__Problem details__.
Return each line of the records below that contains the word "computer".
___
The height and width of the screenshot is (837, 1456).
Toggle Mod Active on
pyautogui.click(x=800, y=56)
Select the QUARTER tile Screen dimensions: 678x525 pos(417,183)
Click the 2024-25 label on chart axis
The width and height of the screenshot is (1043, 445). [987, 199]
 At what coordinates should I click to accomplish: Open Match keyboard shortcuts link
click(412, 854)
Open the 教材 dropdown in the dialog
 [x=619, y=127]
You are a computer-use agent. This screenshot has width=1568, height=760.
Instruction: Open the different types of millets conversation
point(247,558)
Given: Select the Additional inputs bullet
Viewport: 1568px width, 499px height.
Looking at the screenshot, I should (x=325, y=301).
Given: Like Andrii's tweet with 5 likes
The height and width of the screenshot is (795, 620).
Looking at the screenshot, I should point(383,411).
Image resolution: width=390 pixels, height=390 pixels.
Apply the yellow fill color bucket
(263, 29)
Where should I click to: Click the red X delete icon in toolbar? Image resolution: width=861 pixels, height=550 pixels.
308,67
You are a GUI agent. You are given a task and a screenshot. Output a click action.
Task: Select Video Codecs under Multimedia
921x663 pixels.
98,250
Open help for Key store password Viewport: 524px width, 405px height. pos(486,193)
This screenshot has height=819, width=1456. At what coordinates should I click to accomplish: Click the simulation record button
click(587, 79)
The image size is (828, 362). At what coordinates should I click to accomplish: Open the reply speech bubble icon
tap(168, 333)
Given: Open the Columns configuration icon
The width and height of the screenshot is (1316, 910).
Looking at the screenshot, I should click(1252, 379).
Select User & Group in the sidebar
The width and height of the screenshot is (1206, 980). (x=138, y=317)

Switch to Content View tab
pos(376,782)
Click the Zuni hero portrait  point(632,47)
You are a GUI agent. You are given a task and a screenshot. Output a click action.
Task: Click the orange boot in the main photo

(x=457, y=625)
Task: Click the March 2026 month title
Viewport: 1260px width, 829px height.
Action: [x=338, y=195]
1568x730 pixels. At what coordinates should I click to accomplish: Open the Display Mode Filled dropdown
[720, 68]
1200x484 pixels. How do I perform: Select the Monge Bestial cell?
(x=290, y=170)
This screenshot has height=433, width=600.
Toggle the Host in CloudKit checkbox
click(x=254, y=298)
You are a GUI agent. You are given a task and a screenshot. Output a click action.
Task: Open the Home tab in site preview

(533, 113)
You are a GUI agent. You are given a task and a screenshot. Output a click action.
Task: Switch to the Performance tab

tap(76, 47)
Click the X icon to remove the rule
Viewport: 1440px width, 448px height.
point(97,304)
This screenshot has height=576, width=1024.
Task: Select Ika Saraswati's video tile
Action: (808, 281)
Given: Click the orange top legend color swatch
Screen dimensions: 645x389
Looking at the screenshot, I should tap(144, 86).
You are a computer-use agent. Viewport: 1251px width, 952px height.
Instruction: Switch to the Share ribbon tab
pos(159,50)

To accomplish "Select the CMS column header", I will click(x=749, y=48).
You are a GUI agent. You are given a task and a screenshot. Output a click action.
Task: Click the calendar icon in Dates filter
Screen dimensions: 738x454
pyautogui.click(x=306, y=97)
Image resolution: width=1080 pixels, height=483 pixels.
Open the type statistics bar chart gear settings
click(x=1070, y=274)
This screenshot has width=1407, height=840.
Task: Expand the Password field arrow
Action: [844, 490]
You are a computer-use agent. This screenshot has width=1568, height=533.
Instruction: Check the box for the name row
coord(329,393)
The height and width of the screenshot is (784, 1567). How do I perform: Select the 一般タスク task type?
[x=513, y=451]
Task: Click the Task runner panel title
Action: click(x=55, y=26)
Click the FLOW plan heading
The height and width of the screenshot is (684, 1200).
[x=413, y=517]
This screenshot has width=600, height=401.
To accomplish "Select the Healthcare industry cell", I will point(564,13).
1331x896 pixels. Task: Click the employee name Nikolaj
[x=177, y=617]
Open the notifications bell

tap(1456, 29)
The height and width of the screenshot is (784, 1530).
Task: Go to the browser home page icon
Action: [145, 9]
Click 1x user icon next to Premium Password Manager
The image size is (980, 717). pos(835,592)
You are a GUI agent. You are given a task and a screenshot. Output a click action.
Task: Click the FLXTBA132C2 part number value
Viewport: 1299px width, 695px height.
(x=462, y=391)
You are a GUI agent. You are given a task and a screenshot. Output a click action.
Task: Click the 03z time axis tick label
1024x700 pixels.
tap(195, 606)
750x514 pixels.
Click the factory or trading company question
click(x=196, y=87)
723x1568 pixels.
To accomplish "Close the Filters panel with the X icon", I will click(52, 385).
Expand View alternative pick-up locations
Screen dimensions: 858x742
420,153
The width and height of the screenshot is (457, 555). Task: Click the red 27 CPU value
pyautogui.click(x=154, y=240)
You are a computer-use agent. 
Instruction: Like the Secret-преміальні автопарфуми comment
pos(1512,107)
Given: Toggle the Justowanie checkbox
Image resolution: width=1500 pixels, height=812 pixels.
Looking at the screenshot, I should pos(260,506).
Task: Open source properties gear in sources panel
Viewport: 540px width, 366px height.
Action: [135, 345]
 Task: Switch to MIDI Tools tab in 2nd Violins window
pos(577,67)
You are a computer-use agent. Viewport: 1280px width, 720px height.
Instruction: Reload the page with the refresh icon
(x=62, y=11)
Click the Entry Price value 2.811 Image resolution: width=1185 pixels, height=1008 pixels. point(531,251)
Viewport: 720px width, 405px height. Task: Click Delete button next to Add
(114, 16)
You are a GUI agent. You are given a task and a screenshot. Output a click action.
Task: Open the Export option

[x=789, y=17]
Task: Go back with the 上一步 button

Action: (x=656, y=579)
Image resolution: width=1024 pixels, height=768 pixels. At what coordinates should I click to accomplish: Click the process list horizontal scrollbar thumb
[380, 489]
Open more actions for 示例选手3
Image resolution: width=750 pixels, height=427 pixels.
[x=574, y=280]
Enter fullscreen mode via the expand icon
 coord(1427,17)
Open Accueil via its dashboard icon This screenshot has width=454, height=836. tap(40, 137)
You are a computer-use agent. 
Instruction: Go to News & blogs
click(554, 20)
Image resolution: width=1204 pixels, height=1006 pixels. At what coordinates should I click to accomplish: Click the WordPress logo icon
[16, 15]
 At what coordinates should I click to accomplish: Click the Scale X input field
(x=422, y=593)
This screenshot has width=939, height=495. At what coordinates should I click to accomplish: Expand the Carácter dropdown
___
__Answer__.
You are a computer-use agent. This screenshot has width=1568, height=760.
You are a computer-use agent. Viewport: 1251px width, 952px height.
You are a computer-use agent. This screenshot has width=1568, height=533.
You are a computer-use agent. 
You are a computer-use agent. Viewport: 1280px width, 720px height.
You are a computer-use agent. 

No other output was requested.